Ancak bu bölümde Mişel’in iş ortağım dediği dünürüne “Senin işler nasıl?” diye sormasıyla ortaya çıkan ilginç hatanın yanı sıra, gelinliğin otomobile sıkıştığı sahnenin ardından gelen sekanstaki devamlılık hatası göze çarpıyor.
Dizinin Yetkin Dikinciler’in izleyici karşısına çıktığı altıncı bölümü ise dizinin açık ara zirvesi. Eğer “uyku eskortu” gibi birkaç fikir daha bulabilmiş olsa Adsız Aşıklar, bir nevi yerli Black Mirror mertebesine dahi ulaşabilirdi.
Uykuya dalamayan insanların uyumalarına yardımcı olması için kiraladığı “uyku eskortu” Tuğrul’un, artık telefonlarına cevap vermemesi üzerine Aşk Hastanesi’ne başvuran Selin’in (Billur Melis Koç) sorununu inceleyen Hazal ile Cem, böylece kendi aralarında da enteresan bir ortak yönü keşfediyor.
Dizi, bu bölümden itibaren yan öyküler yanında Hazal-Cem ilişkisine de iyice yoğunlaşmaya başlarken, Cem’in geçmiş travmaları da giderek çözülüyor. Bu arada ağırlıklı olarak Cem’de karakter dönüşümünü de izliyoruz.

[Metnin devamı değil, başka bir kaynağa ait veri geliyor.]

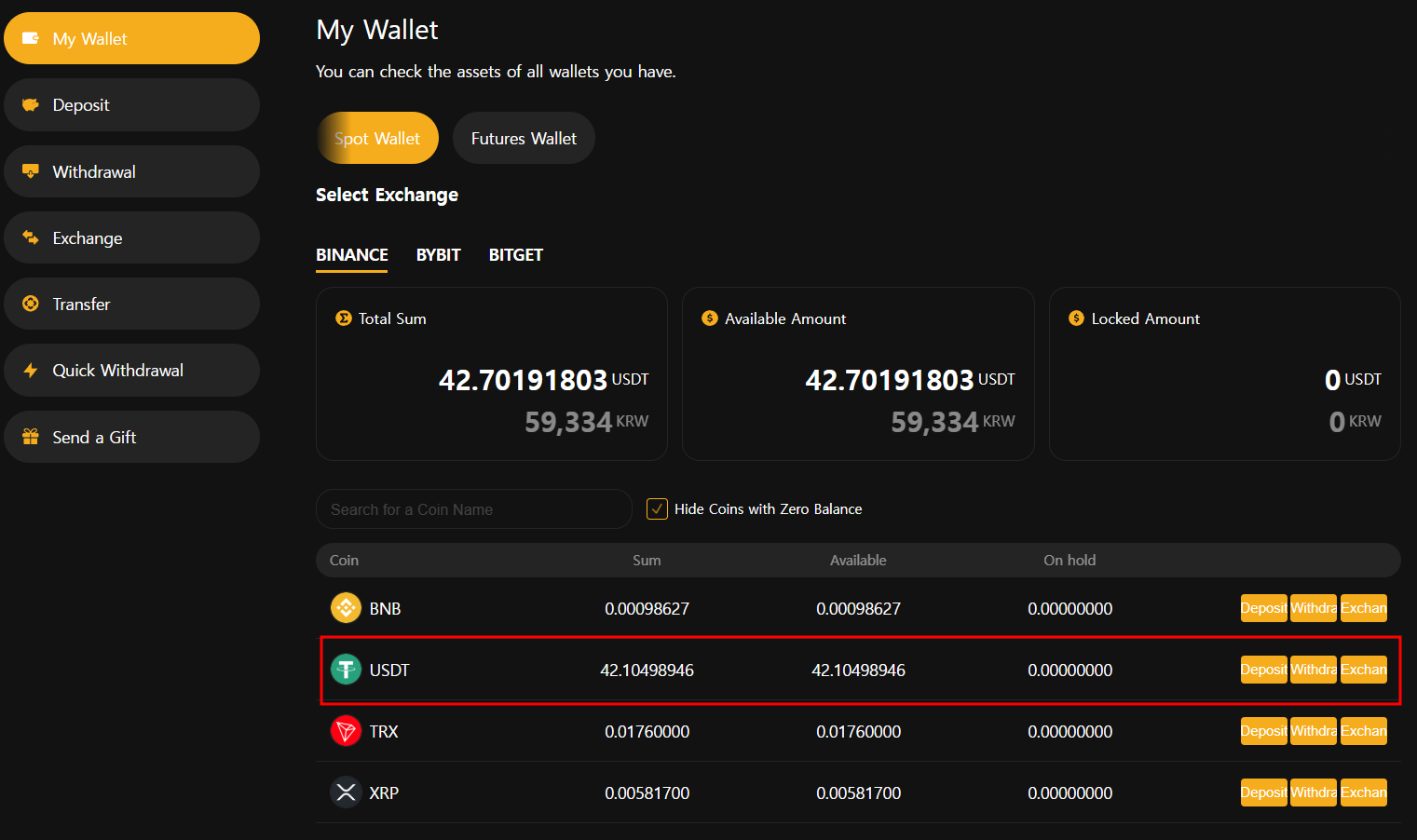Switch to the BITGET exchange tab
Screen dimensions: 1417x840
tap(515, 255)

Ancak geçmiş travmalarını izlerken Cem’in anne, Hazal’ın baba sorunları gitgide Cem’in baba, Hazal’ın anne sorunları ile yer değiştiriyor.

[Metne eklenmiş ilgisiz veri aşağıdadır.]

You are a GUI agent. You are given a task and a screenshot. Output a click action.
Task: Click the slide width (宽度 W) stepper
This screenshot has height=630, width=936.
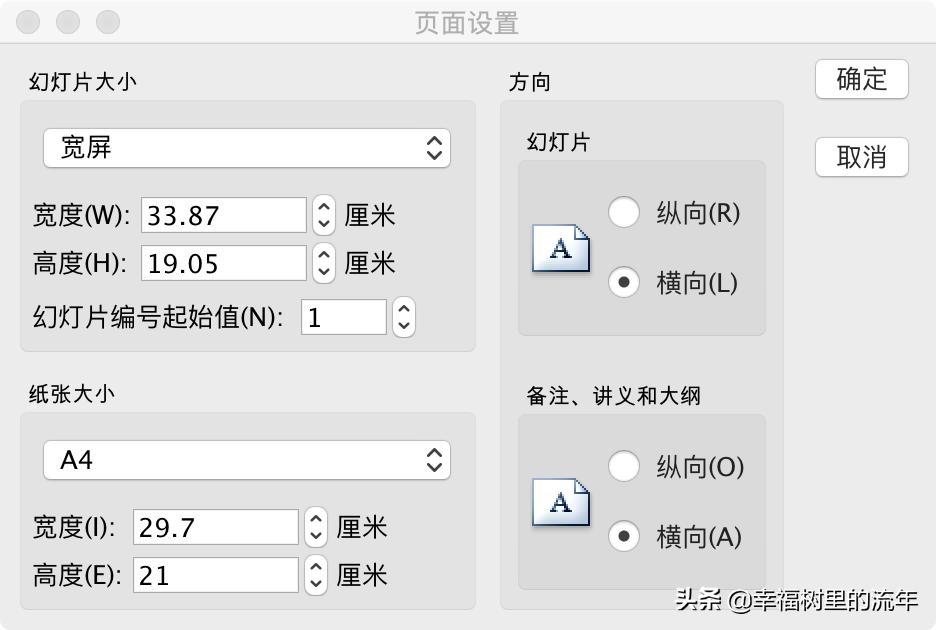click(x=323, y=214)
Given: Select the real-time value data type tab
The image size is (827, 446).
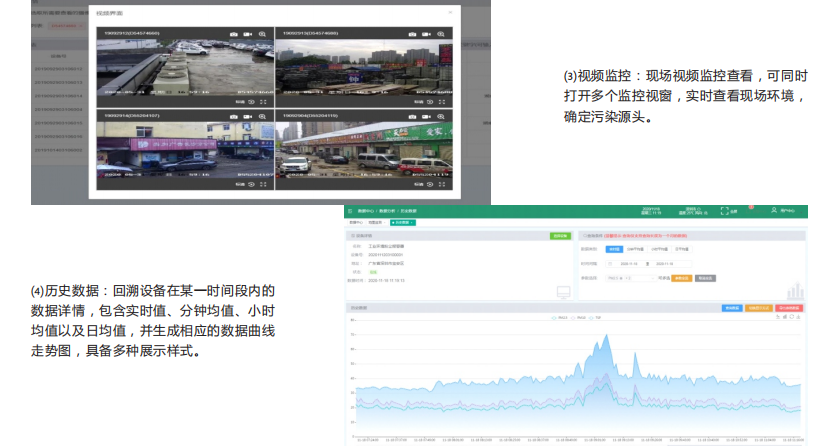Looking at the screenshot, I should [x=614, y=248].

Her ne kadar Cem’in çocukluğunu, gençliğini ve bu problemlerin ilerideki yaşamına nasıl yansıdığını izlediğimiz hikaye oldukça detaylı olsa da her ikisinin öykülerinde de yer yer klişelere dayanıldığını da fark ediyoruz.
Dizinin bir nemfomanın konu edildiği yedinci bölümü bu yan hikayeden çok Cem ile Hazal’a ilişkin gelişmelerle dikkati üzerine çekiyor.
Son bölümde ise yine ritm ilk bölümdeki gibi düşüyor. Modacı çift Mücella (Ülkü Duru) ve Muzaffer’in (İştar Gökseven) lüks evine konuk olan Hazal ile Cem, çifti ilginç bir teste tabi tutarken kendileri hakkında da ilginç noktalar fark ediyor.
Bu bölümde biraz absürt komedi sınırlarına dayanıldığını ve Mücella-Muzaffer çiftinin gerçek dışı olmaya gidecek kadar plastik karakterler olduklarını görüyoruz.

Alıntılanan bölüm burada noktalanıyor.